Un jour, en fouillant les meubles de sa chambre, elle trouva l’écrin que Suzanne avait caché dans un tiroir du cabinet. Elle reconnut aussitôt ces bijoux, et, se rappelant qu’elle les portait dans son tablier lorsque la sœur Geneviève la reçut dans la chambre du tour, elle demeura convaincue qu’ils lui appartenaient. Le portrait en médaillon la frappa d’abord ; il ressemblait au portrait qui était dans le salon : c’étaient les mêmes cheveux cendrés, le même air de tête fier et charmant. Félise leva instinctivement les yeux sur son miroir pour saisir quelque trait de ressemblance avec son propre visage, mais rien dans sa physionomie ne rappelait cette douce figure ; elle était moins jolie et plus belle que le portrait.

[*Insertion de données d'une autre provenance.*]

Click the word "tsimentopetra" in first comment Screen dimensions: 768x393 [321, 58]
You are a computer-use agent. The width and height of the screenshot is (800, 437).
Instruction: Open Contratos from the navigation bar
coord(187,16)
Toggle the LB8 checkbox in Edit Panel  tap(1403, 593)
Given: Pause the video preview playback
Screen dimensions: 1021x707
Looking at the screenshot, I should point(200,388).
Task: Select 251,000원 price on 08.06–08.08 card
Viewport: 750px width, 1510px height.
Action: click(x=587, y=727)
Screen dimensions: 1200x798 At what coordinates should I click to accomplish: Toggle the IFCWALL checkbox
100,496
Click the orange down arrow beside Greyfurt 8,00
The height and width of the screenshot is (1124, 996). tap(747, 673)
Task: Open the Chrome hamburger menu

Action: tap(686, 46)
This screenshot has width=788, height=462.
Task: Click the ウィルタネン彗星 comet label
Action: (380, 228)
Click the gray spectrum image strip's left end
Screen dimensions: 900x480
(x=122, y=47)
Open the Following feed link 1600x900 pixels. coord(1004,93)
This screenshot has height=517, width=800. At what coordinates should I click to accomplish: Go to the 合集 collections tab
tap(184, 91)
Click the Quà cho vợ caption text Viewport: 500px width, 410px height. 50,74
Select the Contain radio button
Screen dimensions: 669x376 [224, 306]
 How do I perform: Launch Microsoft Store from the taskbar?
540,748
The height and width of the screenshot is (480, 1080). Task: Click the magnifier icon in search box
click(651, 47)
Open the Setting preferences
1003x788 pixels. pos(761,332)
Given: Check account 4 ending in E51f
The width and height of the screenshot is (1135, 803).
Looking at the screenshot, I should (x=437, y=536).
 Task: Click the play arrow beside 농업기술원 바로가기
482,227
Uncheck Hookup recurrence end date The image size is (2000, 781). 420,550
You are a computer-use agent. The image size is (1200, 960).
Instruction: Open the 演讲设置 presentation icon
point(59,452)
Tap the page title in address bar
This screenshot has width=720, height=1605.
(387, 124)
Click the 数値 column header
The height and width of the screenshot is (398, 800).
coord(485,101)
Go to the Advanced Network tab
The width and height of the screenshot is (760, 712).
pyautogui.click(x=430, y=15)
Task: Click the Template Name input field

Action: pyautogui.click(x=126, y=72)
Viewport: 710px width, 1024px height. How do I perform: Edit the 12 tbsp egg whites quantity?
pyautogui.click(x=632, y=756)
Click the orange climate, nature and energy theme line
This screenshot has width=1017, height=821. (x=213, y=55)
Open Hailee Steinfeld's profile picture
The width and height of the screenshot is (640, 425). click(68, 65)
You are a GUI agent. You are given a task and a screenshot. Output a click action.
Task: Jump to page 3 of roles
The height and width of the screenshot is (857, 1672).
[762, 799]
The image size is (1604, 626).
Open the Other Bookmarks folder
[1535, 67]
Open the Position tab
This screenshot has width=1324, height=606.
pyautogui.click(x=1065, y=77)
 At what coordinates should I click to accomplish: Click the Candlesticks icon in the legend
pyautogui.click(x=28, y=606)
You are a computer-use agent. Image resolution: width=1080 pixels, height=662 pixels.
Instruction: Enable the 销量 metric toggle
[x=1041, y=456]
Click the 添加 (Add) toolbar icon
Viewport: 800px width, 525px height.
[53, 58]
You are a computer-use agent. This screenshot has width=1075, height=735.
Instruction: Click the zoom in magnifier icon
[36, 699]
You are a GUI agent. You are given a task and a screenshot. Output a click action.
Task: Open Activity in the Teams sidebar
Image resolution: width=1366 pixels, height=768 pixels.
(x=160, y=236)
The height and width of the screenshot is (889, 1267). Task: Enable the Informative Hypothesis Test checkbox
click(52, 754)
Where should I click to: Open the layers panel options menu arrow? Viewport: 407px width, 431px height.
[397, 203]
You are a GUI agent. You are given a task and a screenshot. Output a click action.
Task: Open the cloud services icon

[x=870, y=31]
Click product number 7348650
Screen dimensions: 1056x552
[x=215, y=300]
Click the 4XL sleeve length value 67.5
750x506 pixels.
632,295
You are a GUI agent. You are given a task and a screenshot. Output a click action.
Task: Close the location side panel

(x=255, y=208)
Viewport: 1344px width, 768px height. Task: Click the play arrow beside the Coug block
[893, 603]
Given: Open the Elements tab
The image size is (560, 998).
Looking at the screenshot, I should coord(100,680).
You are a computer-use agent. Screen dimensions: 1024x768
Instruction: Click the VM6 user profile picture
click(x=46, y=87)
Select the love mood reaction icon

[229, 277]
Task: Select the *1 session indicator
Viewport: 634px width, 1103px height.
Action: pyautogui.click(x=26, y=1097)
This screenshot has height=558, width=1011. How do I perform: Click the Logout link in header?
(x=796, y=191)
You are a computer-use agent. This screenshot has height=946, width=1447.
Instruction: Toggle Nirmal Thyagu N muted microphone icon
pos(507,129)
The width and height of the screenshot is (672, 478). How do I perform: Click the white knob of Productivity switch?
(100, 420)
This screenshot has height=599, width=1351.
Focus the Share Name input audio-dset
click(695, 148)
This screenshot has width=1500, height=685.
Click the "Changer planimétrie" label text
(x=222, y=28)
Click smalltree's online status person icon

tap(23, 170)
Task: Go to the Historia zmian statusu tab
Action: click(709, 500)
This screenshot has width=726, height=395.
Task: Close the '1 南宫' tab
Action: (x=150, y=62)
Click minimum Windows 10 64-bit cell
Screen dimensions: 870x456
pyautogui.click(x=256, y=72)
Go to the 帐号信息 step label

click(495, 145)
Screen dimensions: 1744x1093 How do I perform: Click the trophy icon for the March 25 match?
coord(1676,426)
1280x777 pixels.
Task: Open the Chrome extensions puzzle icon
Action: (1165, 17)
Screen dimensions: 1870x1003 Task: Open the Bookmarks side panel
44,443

Après avoir placé cette petite peinture à côté du crucifix attaché au chevet de son lit, elle revint vers le miroir et prit un plaisir enfantin à se parer de tous les joyaux que contenait l’écrin. Suzanne la surprit ainsi, un triple rang de perles au cou, ses longs cheveux noirs entremêlés de pierreries, et les mains chargées d’anneaux précieux.

— Grand Dieu du ciel, que faites-vous là ! s’écria la vieille suivante avec une sorte de courroux, à quoi bon mettre au jour toutes ces parures ? Elles ne doivent plus servir à personne.

— Pourquoi ? fit étourdiment Félise. — Puis elle ajouta en riant : — Elles siéraient bien avec une belle robe de mariée. Dites-moi, Suzanne, quand est-ce qu’on me mariera ?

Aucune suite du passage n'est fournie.